REQUIRED TASKS
1 > In the article below on the DePaul memorial dedication, rewrite the passage that begins at the words "And one thing" and stops after "to different people.", changing "monument" to "landmark".
2 > Condense the paragraph beginning "The Vincentians were off to the United States" from the article below on the DePaul memorial dedication into one shorter sentence that keeps its main facts.

The Student Newspaper of DePaul University

The DePaulia

The Student Newspaper of DePaul University

The DePaulia

DePaul dedicates memorial outside Arts & Letters

On a windy fall afternoon outside the Arts and Letters Hall, members of the DePaul community gathered to dedicate a new memorial honoring Vincentian priests both at the university and throughout the United States, since the order’s arrival 200 years ago.

Rising about 15 feet and crowned with a clock, the memorial displays its intended purpose on one side while revealing on the other sides the names of 275 Vincentian priests who have worked at DePaul since 1898.

And one thing was clear after the dedication speeches and the ice cream social afterwards: The monument can mean different things to different people.

“We thought among all the celebrations that we will have and ways that we will mark the work that everyone does here, we should take at least one moment and we should honor the work of these men, them and all of them who have come before them,” President Rev. Dennis Holtschneider, C.M. said to the roughly 100 spectators, including all of DePaul’s Vincentian priests and brothers, the members of the Board of Trustees, a hodgepodge of faculty and staff and a handful of students, mostly members of DePaul’s sports team.

President Rev. Dennis Holtschneider, C.M., addresses a crowd outside Arts and Letters Hall on Sept. 27. (Chris Schafale/The DePaulia)
President Rev. Dennis Holtschneider, C.M., addresses a crowd outside Arts and Letters Hall on Sept. 27. (Chris Schafale/The DePaulia)

“And we should create a visual representation that we would have to walk past every time, if only to check our watch against this,” Holtschneider said, motioning to the monument’s clock.

“Let me speak on behalf of the DePaul University community for a moment if I can, and let me say simply to these men: Thank you for your service, thank you for what you do, you are a blessing to all of us, may God bless you in return,” Holtschneider said.

Holtschneider also gave the audience a brief history lecture on how the Vincentians arrived in the United States and to Chicago.

About a decade after the United States purchased the Louisiana Territory in 1803, the bishop assigned to the region decided he needed priests to work there. The Vincentians were his first pick, but they were reluctant to come to the New World from their homes in Italy.

But the bishop was determined, and he asked the residing Pope Pius VII for help. To the bishop’s satisfaction, the pope obliged, issuing a directive that declared, “‘Let my people go,’” Holtschneider said.

The Vincentians were off to the United States, arriving on July 26, 1816 at the port of Baltimore. From there, they traveled west to the Mississippi River, to St. Louis and New Orleans.

By 1875 the Vincentians came to Chicago, shortly after the Great Fire, and settled on the very plot of land where the university is today, Holtschneider said. The priests formed a parish, and by 1898 they created a day college. “And that became us. That became DePaul University,” he said.

“Since that time, for all those years Vincentian priests and brothers have labored here. And they’ve worked their hearts out,” Holtschneider said. “I’m claiming that status today to brag shamelessly about the work of these men, who would never do it themselves.”

PROVIDED INFORMATION
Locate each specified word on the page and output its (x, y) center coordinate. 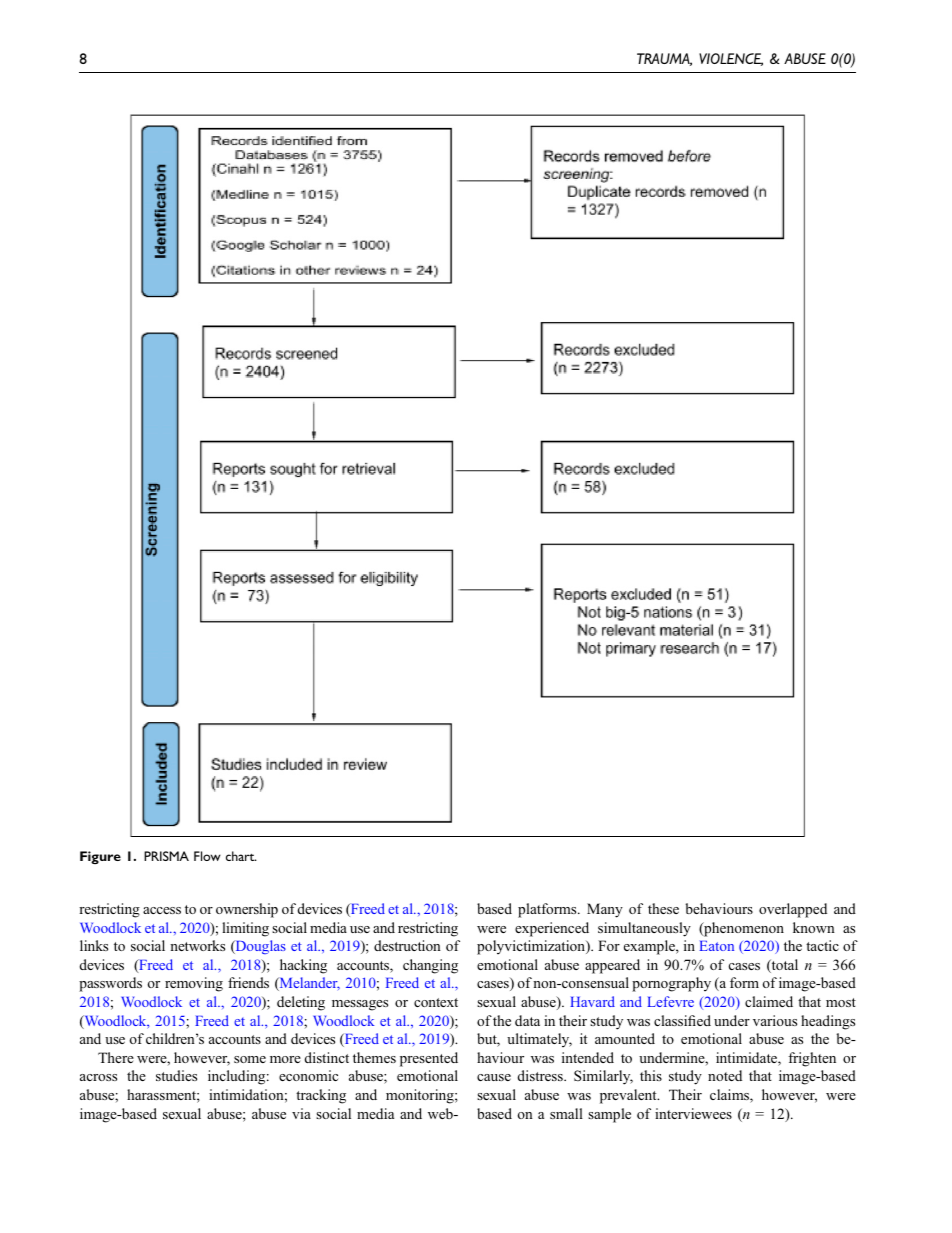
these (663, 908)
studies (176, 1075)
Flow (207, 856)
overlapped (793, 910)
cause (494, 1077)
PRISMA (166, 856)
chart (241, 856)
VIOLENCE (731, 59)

--

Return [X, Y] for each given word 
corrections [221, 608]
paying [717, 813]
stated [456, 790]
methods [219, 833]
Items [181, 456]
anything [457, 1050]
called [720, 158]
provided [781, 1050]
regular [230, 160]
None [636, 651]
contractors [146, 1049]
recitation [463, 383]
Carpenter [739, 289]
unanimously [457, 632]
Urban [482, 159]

FULL SOLUTIONS
1 >
And one thing was clear after the dedication speeches and the ice cream social afterwards: The landmark can mean different things to different people.

2 > The Vincentians reached the port of Baltimore on July 26, 1816, and then traveled west to the Mississippi River, St. Louis and New Orleans.